A Book Review Of Yorkshire Lass: An English War Bride’s Story

A Book Review
of
Yorkshire Lass: An English War Bride’s Story
by
Dorothy Staniford Kelly
Edited by Sandra Kelly O’Hara

Born in 1912 and surviving the London Blitzkrieg as a nurse and midwife and later becoming a war bride in Douglastown, N.B. after the war, Dorothy Stanford Kelly has many stories to tell. She does it in a simple, almost diary-type style which I found fascinating to read.

Raised in Clapham, Yorkshire, England, young Dorothy loved the study of geography in school and, in later life, became an adventuresome world traveller. Clapman was predominately owned by a squire and Dorothy’s father served as a butler and maintenance man and her mother, upon the squire’s death in 1925, was hired as the cook. Like a mini Downton Abbey, the Staniford family went from a cold and damp cottage with oil lamps to live in the 55 room estate house in luxury with electric lights and central heating.

Dorothy goes on to become a Registered Nurse in 1936 and a midwife in 1939. Her detailed accounts of living through the horrific Luftwaffe bombings, spending nights in a waist-high bomb shelter which was only a hole in the backyard reinforced with sheet metal. She gives detailed accounts of travelling by bike during the blackout on pitch black rural roads, bike headlight covered, to deliver babies during the war.
After the war, Dorothy describes how she meets a young Canadian RCAF Sargent by the name of Percy Kelly on a holiday with a friend in Torquay. Percy would be honoured by his home village of Douglastown which named one if its streets Percy Kelly Drive.

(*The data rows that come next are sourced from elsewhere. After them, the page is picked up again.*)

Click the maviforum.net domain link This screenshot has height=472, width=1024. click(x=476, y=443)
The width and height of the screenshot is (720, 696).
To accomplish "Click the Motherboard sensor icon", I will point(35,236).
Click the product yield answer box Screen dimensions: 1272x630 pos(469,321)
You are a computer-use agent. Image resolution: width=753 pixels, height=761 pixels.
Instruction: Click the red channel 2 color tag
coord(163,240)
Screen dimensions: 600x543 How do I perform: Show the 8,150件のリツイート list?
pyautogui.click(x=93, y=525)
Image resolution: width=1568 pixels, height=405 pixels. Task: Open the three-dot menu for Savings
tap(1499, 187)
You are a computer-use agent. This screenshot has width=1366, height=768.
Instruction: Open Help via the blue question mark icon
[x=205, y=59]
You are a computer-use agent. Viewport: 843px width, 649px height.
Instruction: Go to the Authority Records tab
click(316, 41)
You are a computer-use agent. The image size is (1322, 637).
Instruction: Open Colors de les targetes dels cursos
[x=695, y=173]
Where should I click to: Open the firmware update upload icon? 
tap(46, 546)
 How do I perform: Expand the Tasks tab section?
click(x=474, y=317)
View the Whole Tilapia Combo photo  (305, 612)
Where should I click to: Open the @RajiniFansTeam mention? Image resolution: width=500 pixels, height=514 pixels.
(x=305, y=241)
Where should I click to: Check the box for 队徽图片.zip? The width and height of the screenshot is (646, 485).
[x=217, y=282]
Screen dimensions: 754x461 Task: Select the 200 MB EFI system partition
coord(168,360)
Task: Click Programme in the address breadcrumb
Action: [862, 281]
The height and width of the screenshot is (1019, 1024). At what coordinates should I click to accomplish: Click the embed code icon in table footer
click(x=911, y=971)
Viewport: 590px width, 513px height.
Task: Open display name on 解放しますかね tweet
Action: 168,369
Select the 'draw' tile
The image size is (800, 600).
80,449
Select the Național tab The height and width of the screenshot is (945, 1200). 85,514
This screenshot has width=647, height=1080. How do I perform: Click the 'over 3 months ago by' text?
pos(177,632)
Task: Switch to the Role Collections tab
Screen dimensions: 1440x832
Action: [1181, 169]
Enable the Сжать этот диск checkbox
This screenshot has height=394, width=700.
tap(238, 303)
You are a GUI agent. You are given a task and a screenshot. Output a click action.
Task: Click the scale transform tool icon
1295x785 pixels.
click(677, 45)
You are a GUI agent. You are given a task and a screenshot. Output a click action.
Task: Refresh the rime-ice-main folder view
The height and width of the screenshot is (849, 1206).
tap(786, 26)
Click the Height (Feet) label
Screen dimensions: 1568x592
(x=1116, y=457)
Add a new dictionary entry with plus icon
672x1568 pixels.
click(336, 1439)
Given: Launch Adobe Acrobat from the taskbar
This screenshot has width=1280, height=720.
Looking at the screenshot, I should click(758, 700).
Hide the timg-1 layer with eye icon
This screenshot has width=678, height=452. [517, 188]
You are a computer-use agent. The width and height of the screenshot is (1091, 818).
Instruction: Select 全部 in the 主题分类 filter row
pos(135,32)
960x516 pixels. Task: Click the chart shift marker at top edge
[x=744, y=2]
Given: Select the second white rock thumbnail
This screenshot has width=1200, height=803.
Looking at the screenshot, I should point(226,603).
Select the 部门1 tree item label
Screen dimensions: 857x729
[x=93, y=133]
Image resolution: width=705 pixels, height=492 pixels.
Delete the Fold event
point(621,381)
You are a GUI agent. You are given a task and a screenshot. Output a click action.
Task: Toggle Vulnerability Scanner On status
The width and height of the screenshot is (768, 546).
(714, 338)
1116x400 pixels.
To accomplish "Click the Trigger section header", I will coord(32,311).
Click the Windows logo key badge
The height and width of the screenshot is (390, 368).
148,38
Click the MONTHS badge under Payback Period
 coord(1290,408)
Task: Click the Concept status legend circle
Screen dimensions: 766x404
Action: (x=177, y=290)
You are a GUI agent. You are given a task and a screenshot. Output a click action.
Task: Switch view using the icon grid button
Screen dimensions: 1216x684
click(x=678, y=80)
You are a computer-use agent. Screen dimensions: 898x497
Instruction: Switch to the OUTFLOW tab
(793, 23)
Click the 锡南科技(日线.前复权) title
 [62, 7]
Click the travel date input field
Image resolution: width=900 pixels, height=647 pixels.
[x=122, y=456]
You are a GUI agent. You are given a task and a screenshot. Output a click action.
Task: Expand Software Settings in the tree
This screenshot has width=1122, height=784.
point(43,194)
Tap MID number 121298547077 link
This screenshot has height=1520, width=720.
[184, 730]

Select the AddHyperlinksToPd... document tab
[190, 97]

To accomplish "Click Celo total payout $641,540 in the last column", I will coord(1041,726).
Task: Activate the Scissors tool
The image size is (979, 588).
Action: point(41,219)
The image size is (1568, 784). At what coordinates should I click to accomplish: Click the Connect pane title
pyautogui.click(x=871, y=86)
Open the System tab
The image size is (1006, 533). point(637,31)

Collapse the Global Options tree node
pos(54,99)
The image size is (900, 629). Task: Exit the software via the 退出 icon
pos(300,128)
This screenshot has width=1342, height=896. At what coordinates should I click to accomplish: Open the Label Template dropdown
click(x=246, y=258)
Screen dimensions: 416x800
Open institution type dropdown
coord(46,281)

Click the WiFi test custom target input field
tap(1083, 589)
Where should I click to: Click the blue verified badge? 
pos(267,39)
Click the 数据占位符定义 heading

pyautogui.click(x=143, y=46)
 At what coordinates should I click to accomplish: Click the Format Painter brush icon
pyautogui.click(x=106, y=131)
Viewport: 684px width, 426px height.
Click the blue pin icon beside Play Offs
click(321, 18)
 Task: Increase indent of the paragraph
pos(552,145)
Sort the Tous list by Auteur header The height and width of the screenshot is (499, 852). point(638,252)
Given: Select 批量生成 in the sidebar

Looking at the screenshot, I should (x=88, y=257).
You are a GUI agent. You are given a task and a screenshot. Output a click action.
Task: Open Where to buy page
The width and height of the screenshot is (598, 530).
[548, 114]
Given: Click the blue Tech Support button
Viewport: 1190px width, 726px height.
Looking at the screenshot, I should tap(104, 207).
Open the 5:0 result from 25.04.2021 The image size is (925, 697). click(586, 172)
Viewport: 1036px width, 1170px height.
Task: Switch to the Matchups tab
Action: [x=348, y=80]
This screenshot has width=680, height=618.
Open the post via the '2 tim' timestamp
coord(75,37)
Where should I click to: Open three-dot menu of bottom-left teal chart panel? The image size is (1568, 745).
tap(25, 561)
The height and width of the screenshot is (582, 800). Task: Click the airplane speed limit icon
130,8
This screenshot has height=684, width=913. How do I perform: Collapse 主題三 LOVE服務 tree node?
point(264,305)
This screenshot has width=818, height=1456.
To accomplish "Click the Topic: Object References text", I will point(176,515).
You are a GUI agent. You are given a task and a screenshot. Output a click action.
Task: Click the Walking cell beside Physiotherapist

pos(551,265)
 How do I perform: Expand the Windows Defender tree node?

Before Kelly was shipped back to Canada he asked Dorothy for her hand in marriage. He would send for her after he was employed and could acquire a home for them. On November 12, 1946, the soon-to-be Dorothy Staniford Kelly takes the SS Samaria on an eventful trip to Canada. As she described it “…leaving the land of my birth, going to a country I knew very little about.”

After marrying Percy Kelly, she becomes a farm girl with very little knowledge of farming. In her first encounter with a skunk she writes that it looked like “a pretty little black and white furry animal trotting across the lawn…”. Percy quickly educated her.

Dorothy goes on to become a maternity nurse at the old Miramichi Hospital where the new Court House is now. There she becomes great friends with Lois Grady who helped care for the birth of my two children and nearly all other Miramichi babies. Lois and Dorothy both offered such professional, personal care.

Despite the tragedy of losing her eldest daughter, Susan, in 1969 and her husband, Percy, in 1977, Dorothy continued on. After she retired from nursing, she lived with her daughter, Sandy, in Almonte, Ontario, outside Ottawa and travelled to see the world visiting places she read about in her geography lessons in grade school. Sandy, who edited and arranged her mother’s accounts in this book, accompanied her to the Holy Land, Greece, Egypt, Turkey, Hawaii and back to her hometown of Clapham. Dorothy wrote wonderful accounts of those adventures, complemented by colourful photos. Dorothy Staniford Kelly passed away in Almonte, Ontario, on October 14, 2009. She was in her 98th year.

Yorkshire Lass: An English War Bride’s Story is now available at the Mill Cove Coffee shop in Newcastle. I’ve read it twice now and have included some of Dorothy’s accounts of the war years, along with a story on Percy Kelly, in the second edition of Miramichi Lads & Ladies: We Will Remember Them!, also available at Mill Cove Coffee.